Thursday, December 20, 2007

Justice for Christmas

Crack is wack.

But is it decidedly wacker than coke, robbery, arson, sexual abuse or manslaughter?

Mandatory minimums suck.

The US Supreme Court finally seems to agree. With the minimums, not necessarily the crack.

And the US Sentencing Commission is right behind them. With the crack, not necessarily the minimums.

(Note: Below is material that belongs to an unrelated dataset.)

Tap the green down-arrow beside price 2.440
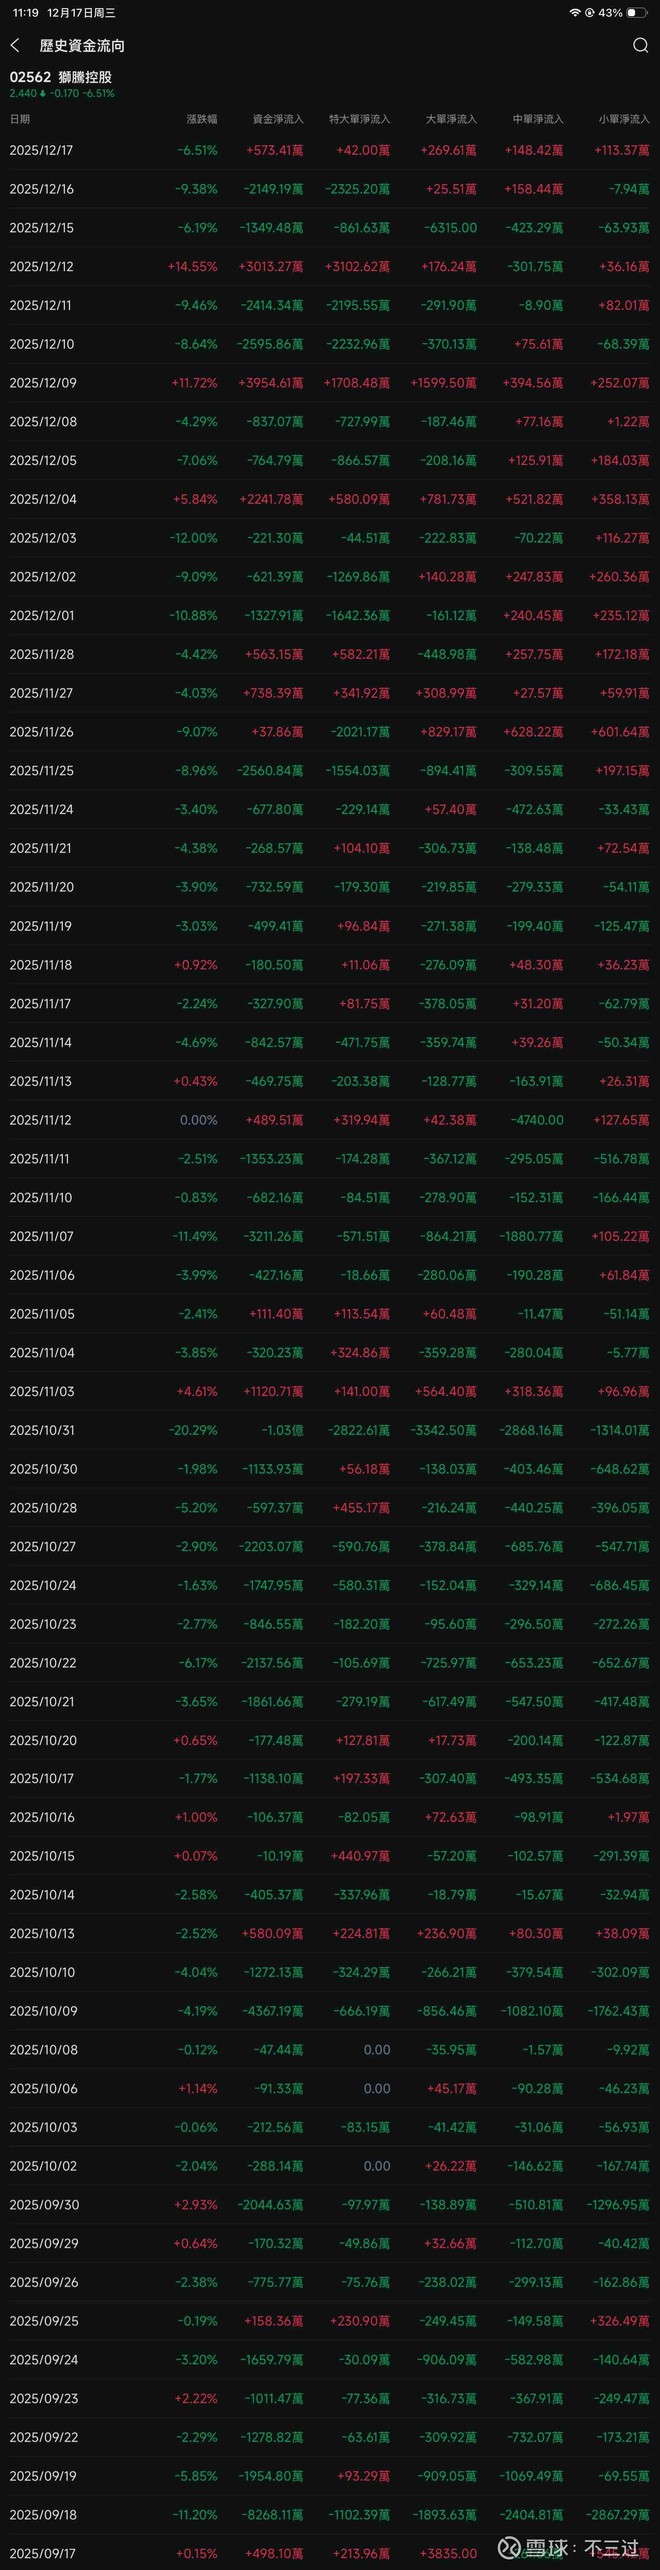This screenshot has height=2570, width=660. point(43,94)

Just in time for the holidays.

Maybe we'll get our inmate count under 2 million in'08.

5 comments:

mindful said...

i have absolutely no hope in|for our judicial|justice system.

*sighs*

bda said...

I don't think the ruling will have that much impact. Fed judges already had the authority to go outside the guidelines. So maybe a few more judges who were already inclined to give lighter sentences now will, with less fear of reversal. But this is no revolution. And the court punked out on addressing the actual disparity issue.

the_capital_t said...

Youknow, BDA, I was wondering what you'd have to say about that SC decision.

Frankly, I took it as 1) a victory for common sense in the original case and 2) the impetus to reconcile the gaping disparity in sentencing for crack and cocaine infractions.

Yes, the court did punk out on addressing the latter. But is it possible that they opted to play their part in the machine and let the Sentencing Commission be the hero on that one?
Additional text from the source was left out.